## WHAT TO DO
Read the passage on taste bud inflammation that follows. For each of the statements 1., 2. and 3., answer yes or no to whether it agrees with the passage, and quote the words of the passage that decide it.
1. The cells of the taste bud are constantly replaced.
2. Compared with nongustatory lingual epithelial cells, taste cells express lower levels of several inflammatory receptors.
3. The reported effects were examined in rat taste tissues.

Start of EXERCISE PASSAGE

Lipopolysaccharide-induced inflammation attenuates taste progenitor cell proliferation and shortens the life span of taste bud cells
1 Monell Chemical Senses Center, Philadelphia, PA 19104-3308, USA
2 Department of Biochemistry, School of Dental Medicine, University of Pennsylvania, Philadelphia, PA 19104, USA
BMC Neuroscience 2010, 11:72 doi:10.1186/1471-2202-11-72Published: 10 June 2010
The mammalian taste bud, a complex collection of taste sensory cells, supporting cells, and immature basal cells, is the structural unit for detecting taste stimuli in the oral cavity. Even though the cells of the taste bud undergo constant turnover, the structural homeostasis of the bud is maintained by balancing cell proliferation and cell death. Compared with nongustatory lingual epithelial cells, taste cells express higher levels of several inflammatory receptors and signalling proteins. Whether inflammation, an underlying condition in some diseases associated with taste disorders, interferes with taste cell renewal and turnover is unknown. Here we report the effects of lipopolysaccharide (LPS)-induced inflammation on taste progenitor cell proliferation and taste bud cell turnover in mouse taste tissues.

End of EXERCISE PASSAGE
Start of SUPPLIED DATA

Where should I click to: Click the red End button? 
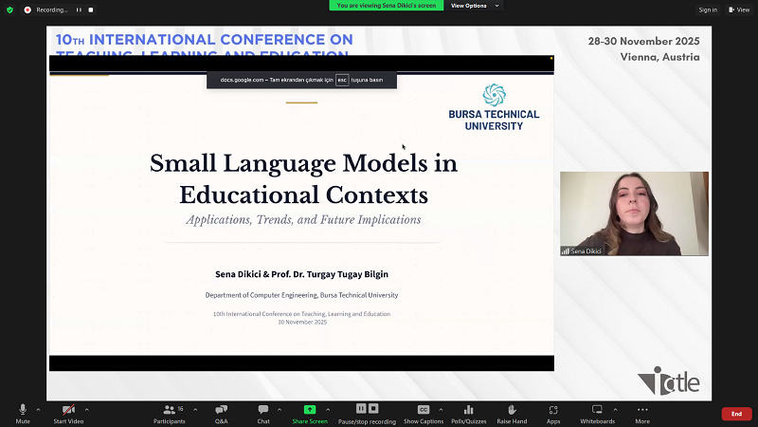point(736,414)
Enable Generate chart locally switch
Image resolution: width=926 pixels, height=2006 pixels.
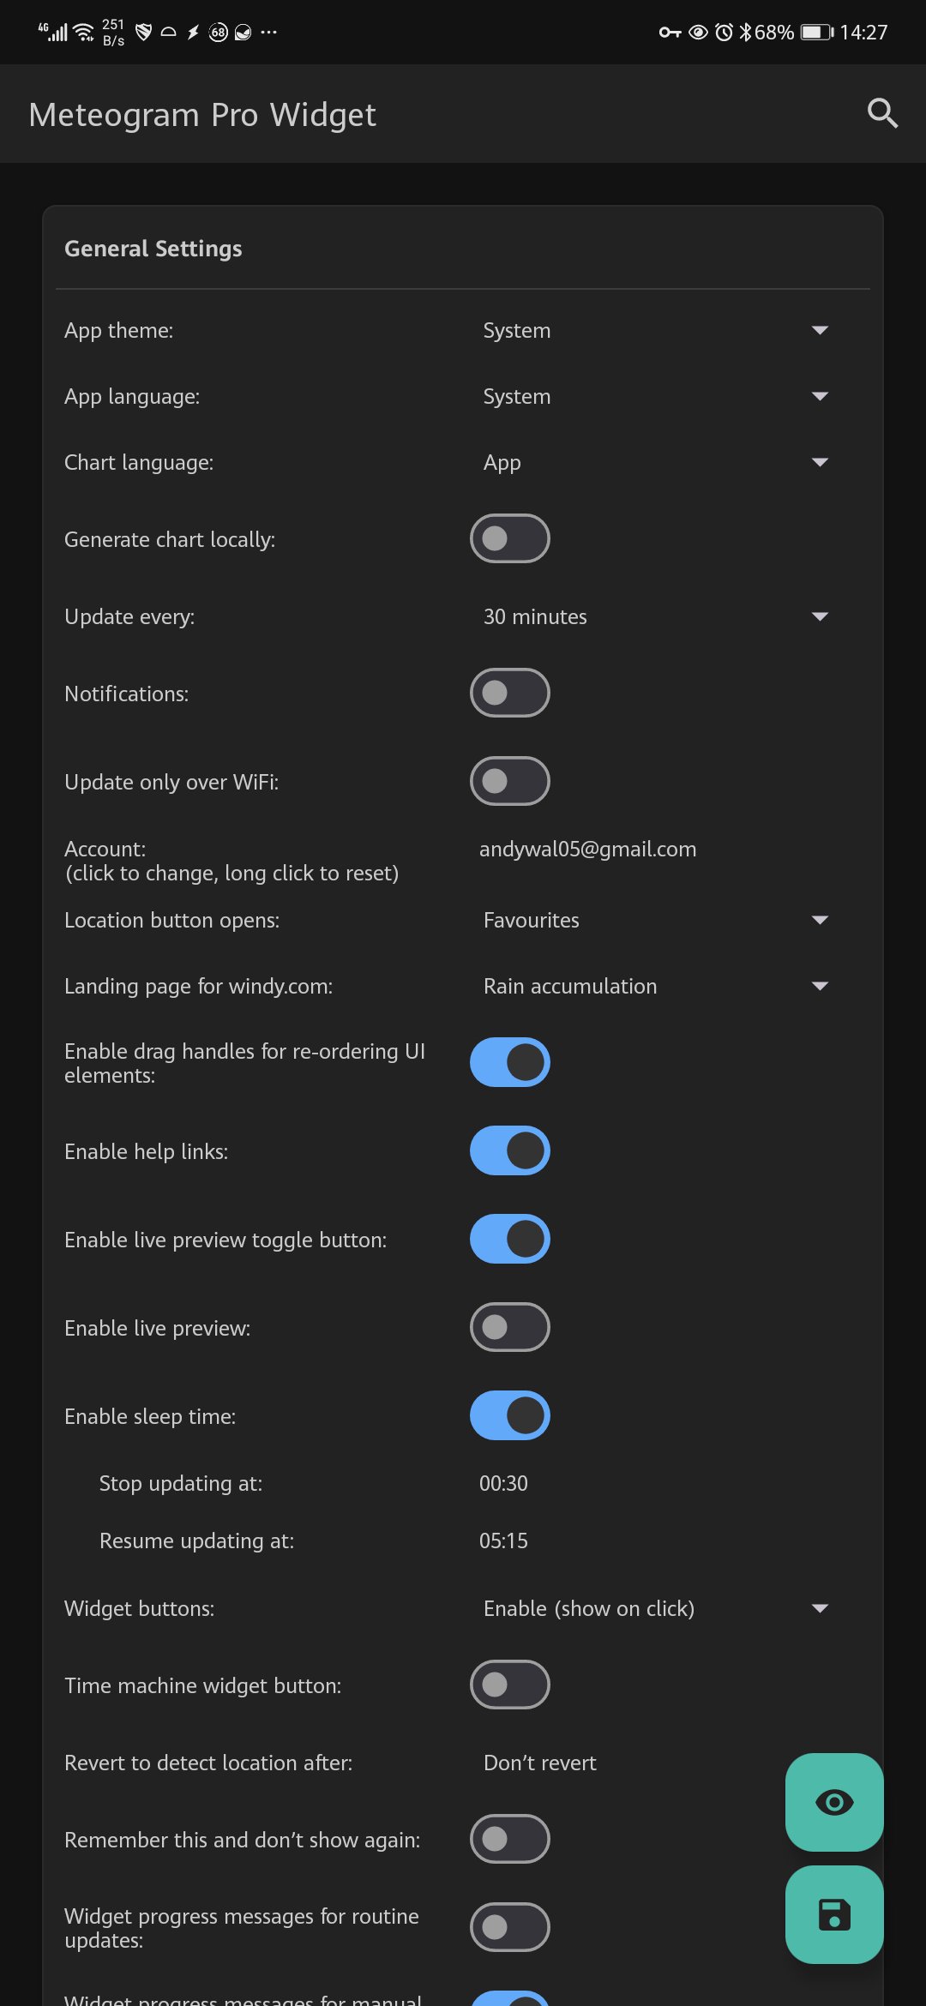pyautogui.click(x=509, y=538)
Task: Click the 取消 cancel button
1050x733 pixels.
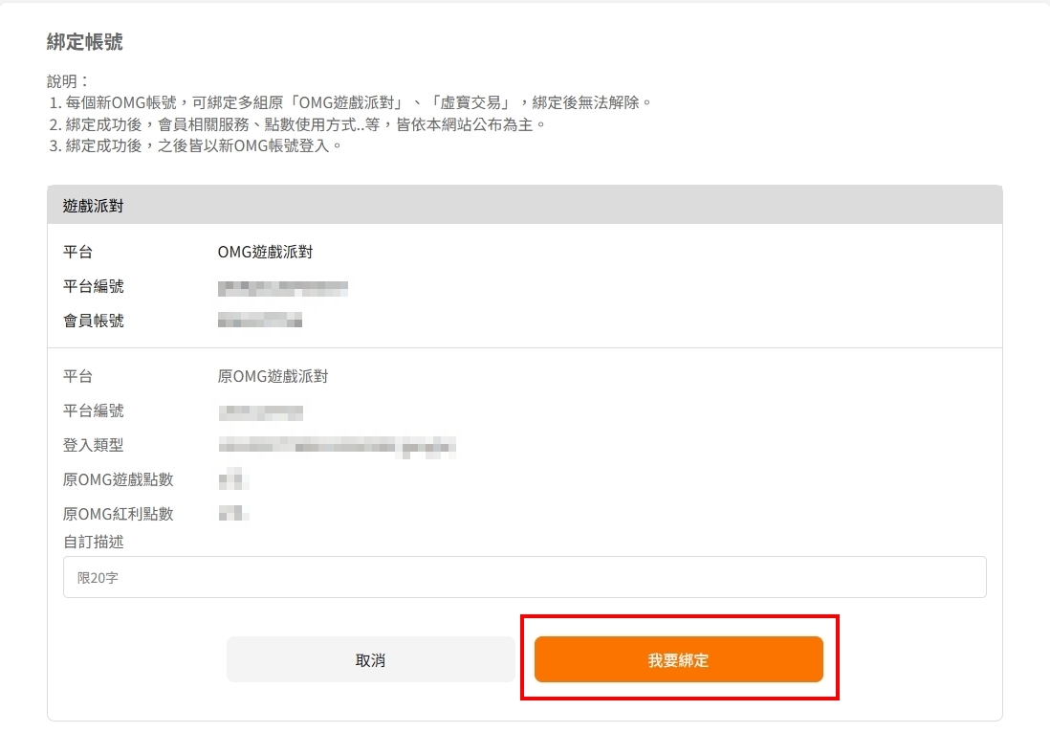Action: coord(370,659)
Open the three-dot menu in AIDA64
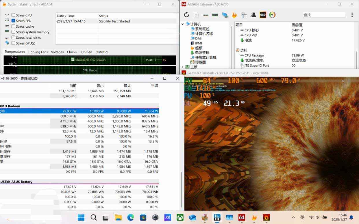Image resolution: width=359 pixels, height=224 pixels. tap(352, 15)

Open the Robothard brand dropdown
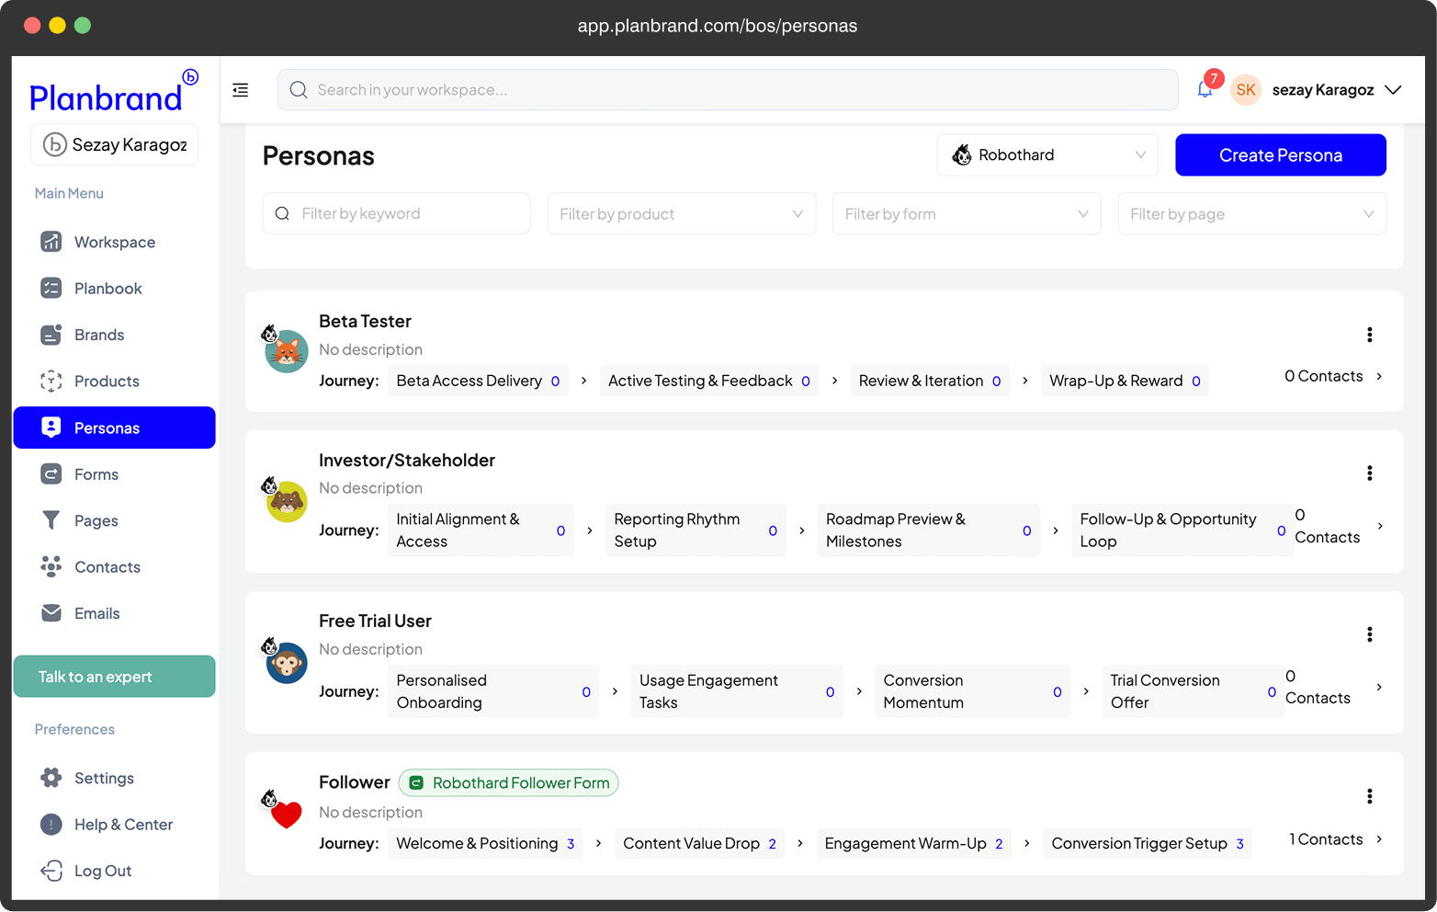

End of SUPPLIED DATA
Start of SUPPLIED DATA

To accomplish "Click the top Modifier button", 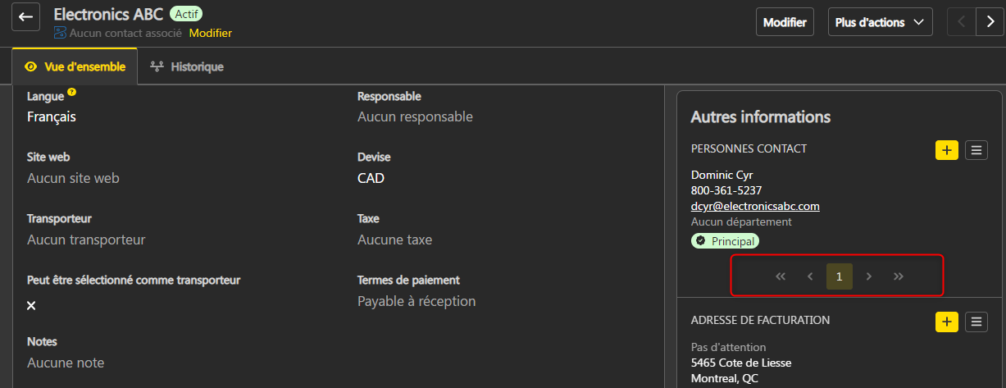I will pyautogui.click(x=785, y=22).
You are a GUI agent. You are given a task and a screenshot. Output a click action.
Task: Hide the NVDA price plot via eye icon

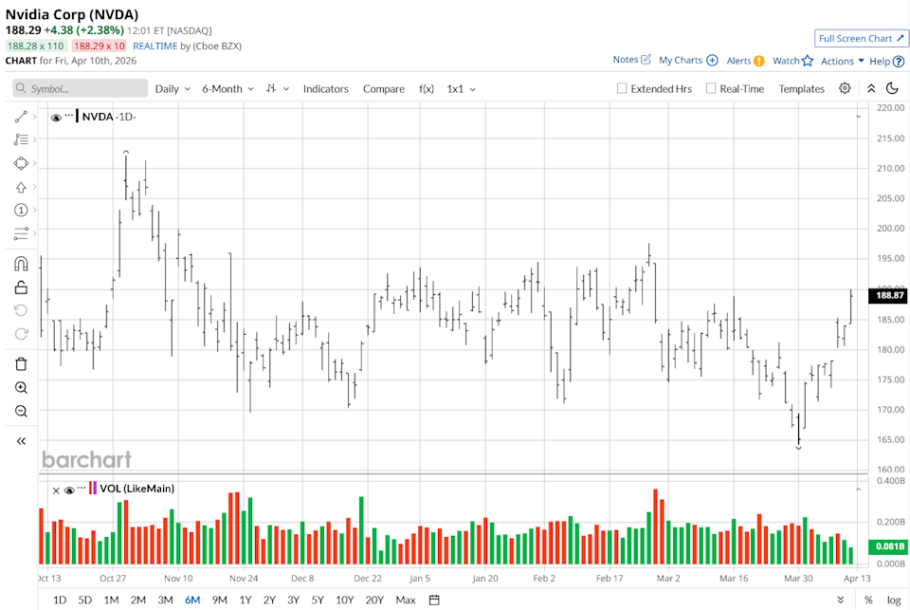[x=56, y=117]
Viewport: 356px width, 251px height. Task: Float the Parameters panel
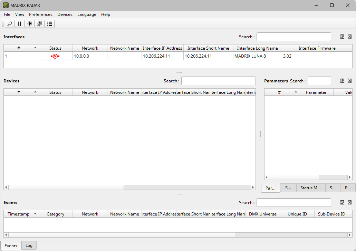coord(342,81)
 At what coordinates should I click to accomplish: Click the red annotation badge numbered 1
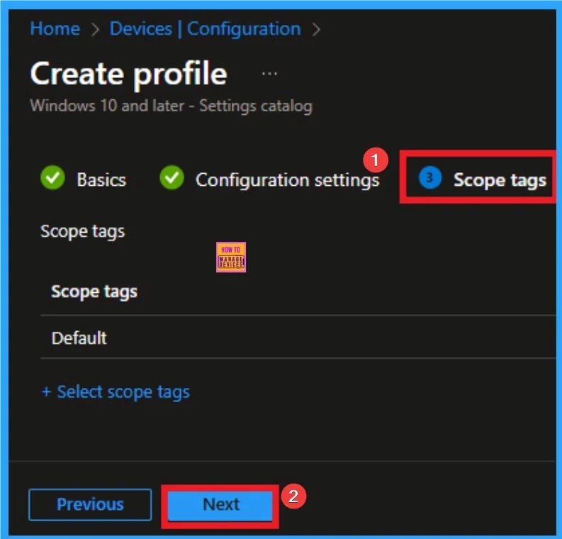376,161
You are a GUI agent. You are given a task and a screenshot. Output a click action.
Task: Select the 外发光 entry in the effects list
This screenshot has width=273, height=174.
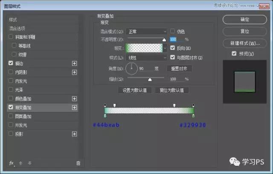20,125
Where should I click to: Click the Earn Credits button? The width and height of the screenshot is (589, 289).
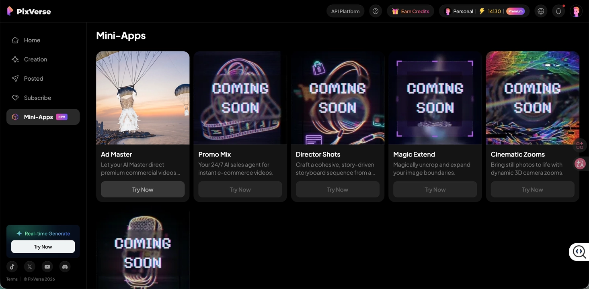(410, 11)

End of SUPPLIED DATA
Start of SUPPLIED DATA

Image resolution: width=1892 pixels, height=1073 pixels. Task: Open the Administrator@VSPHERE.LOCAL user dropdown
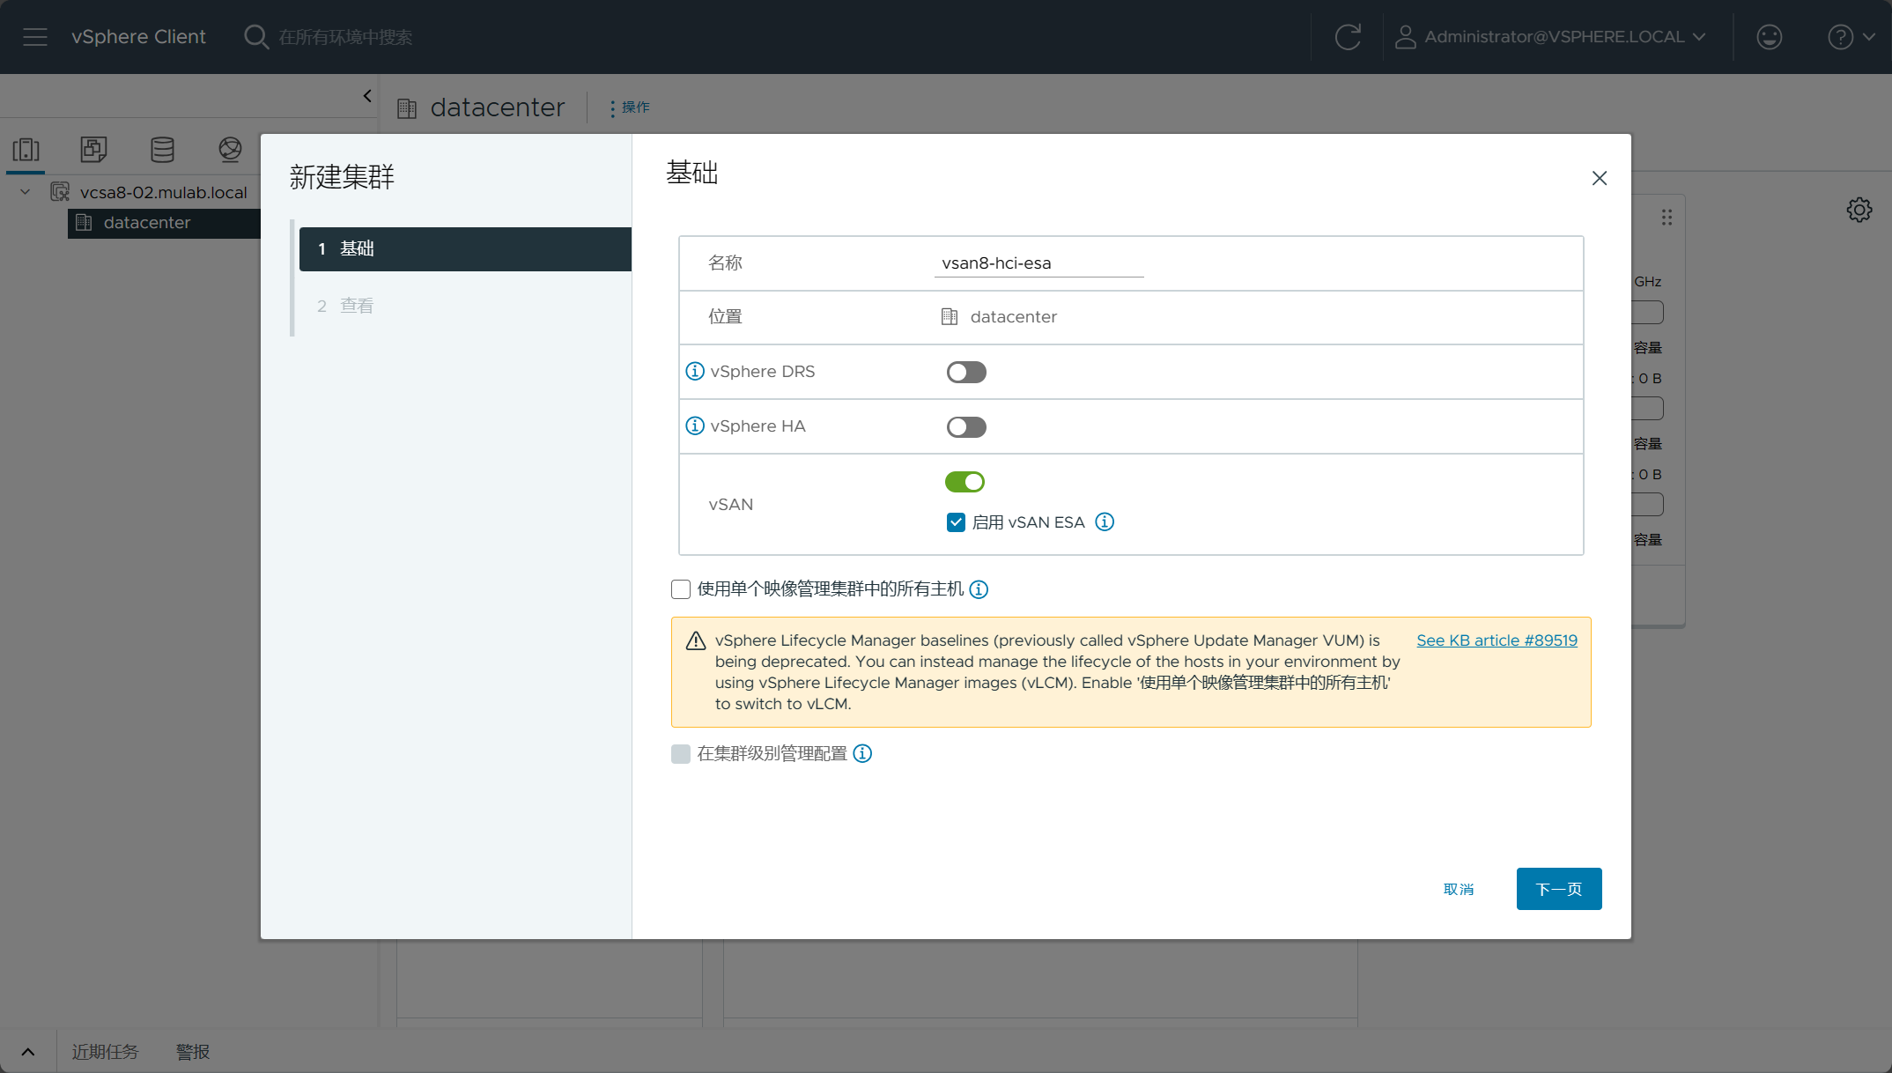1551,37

End of SUPPLIED DATA

## RESPONSE AREA
1. Yes: "the cells of the taste bud undergo constant turnover"
2. No: "taste cells express higher levels of several inflammatory receptors and signalling proteins"
3. No: "in mouse taste tissues"